14th U.S. Open | Aug. 27-29, 1908
Myopia Hunt Club, South Hamilton, Mass.
|x-Fred McLeod, Scotland||82||-||82||-||81||-||77||—||322|
|Willie Smith, Scotland||77||-||82||-||85||-||78||—||322|
|Alex Smith, Scotland||80||-||83||-||83||-||81||—||327|
|Willie Anderson, Scotland||85||-||86||-||80||-||79||—||330|
|John Jones, England||81||-||81||-||87||-||82||—||331|
Fred McLeod, a sweet-natured man known as “Mr. Mac”, wasn’t regarded as one of Scotland’s most talented golfers, but he grew to be widely respected within American golf circles because of his gentleman-like manners, and his profound knowledge of the USGA’s rules for golf.
McLeod still is the smallest man (5 feet, 4 inches) to win a U.S. Open.
According to daily reports filed by Washington Star golf writer, Merrell Whittlesey, McLeod — the golf professional at Midlothian Club near Chicago — boarded the train heading to Boston weighing 118 pounds. But after a stressful U.S. Open week, one that included high winds and cold temperatures for the first two rounds, then concluded with an 18-hole playoff with Willie Smith, McLeod weighed himself again. He had lost 10 pounds.
McLeod told Whittlesey he did not sleep the night before the playoff — then decided not to wear his lucky shirt from previous rounds. But when McLeod went to the driving range an hour before his tee time, and failed to hit any of the first 25 practice balls in the air, he went back into the locker room and changed into the dirty shirt.

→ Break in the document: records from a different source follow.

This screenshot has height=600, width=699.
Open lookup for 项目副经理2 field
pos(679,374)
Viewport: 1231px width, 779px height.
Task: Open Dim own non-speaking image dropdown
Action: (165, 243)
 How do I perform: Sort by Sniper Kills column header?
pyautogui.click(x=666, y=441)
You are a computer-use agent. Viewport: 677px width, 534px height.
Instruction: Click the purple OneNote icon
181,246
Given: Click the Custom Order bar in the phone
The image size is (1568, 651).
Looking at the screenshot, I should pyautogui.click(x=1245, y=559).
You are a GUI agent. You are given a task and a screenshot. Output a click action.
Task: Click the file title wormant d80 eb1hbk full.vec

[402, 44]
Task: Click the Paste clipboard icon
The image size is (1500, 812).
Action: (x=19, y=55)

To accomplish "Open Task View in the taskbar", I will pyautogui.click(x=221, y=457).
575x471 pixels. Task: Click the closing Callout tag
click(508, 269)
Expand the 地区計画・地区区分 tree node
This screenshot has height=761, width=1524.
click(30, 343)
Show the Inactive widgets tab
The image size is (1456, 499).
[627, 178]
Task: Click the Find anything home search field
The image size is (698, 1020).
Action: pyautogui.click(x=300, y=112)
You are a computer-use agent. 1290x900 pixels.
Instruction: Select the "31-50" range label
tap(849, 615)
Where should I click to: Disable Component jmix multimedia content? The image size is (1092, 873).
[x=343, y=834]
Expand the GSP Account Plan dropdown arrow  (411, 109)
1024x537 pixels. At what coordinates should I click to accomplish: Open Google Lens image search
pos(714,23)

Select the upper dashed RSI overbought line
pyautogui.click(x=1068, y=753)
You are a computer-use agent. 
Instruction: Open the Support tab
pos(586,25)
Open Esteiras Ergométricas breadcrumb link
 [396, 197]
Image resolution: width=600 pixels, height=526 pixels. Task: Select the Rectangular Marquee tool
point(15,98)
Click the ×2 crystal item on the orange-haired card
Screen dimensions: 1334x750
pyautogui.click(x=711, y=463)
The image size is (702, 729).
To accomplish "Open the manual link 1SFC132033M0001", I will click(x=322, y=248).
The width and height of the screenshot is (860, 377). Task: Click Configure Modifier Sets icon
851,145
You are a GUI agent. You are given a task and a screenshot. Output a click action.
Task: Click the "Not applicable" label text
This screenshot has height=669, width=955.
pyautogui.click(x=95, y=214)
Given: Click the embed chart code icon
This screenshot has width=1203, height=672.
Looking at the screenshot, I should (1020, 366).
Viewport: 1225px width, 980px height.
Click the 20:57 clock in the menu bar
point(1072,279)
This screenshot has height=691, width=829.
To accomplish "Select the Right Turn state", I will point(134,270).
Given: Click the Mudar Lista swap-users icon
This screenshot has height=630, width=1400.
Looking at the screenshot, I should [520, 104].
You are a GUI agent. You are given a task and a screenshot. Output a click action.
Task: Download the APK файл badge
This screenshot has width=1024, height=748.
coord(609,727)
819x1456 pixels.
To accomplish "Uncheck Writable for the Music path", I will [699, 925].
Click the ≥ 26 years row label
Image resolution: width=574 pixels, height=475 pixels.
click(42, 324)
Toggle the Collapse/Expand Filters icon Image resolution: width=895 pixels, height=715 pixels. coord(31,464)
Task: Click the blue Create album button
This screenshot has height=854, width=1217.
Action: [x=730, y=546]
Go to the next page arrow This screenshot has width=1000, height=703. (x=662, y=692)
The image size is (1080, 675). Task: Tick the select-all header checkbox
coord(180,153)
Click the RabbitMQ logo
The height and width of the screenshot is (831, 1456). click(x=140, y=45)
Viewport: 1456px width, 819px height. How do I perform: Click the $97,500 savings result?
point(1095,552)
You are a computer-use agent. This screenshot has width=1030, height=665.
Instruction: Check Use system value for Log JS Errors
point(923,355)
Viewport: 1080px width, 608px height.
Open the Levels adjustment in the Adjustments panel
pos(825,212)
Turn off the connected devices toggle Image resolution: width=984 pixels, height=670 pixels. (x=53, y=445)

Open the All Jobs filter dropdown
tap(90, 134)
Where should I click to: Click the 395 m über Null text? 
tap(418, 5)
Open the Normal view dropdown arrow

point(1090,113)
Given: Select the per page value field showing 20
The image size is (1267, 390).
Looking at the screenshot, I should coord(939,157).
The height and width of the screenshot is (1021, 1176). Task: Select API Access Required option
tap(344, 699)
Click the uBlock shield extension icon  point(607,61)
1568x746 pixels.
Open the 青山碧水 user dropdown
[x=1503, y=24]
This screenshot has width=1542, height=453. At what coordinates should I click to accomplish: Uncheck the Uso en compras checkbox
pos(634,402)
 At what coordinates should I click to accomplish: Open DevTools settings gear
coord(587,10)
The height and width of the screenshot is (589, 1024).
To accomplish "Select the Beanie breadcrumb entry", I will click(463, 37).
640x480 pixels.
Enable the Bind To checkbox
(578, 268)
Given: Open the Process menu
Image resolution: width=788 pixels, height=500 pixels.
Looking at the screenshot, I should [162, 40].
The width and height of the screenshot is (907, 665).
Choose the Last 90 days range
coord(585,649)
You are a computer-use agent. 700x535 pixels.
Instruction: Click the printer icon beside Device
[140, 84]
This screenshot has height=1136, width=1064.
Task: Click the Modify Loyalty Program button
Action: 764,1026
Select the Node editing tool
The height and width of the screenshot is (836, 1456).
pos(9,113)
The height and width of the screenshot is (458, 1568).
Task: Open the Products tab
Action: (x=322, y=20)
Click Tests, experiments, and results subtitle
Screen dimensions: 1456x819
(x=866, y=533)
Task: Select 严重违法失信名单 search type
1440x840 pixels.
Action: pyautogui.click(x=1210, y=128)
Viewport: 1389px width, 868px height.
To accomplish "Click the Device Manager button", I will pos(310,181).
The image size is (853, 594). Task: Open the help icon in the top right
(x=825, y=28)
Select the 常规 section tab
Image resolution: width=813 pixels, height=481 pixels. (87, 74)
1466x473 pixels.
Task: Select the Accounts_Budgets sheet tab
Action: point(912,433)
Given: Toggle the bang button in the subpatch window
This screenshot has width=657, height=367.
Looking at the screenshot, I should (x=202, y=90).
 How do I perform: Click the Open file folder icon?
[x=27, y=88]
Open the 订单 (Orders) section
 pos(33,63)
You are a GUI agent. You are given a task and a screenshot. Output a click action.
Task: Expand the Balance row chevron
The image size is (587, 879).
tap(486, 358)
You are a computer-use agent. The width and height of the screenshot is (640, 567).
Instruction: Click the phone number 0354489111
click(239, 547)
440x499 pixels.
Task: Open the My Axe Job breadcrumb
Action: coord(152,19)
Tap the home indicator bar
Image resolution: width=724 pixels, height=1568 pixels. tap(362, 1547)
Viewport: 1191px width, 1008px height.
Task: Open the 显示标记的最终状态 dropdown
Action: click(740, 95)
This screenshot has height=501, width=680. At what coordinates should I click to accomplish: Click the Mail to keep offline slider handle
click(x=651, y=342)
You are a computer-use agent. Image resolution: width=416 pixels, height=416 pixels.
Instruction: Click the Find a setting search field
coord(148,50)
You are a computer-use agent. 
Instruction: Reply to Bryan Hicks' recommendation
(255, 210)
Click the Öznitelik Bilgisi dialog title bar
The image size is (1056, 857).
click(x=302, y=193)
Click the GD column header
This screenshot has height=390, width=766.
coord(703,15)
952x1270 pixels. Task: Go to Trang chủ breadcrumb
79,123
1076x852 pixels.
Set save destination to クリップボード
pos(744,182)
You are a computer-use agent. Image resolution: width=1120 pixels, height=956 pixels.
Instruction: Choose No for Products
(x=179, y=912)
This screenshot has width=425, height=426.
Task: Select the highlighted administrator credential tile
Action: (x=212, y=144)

Shooting 77, he won the playoff by six strokes over Willie Smith, the 1899 U.S. Open winner. Over three decades of playing in the U.S. Open, McLeod finished in the top 10 eight times, but he would never win another major title (he was the runner-up to ex-Tacoma Country and Golf Club professional Jim Barnes at the 1919 PGA Championship).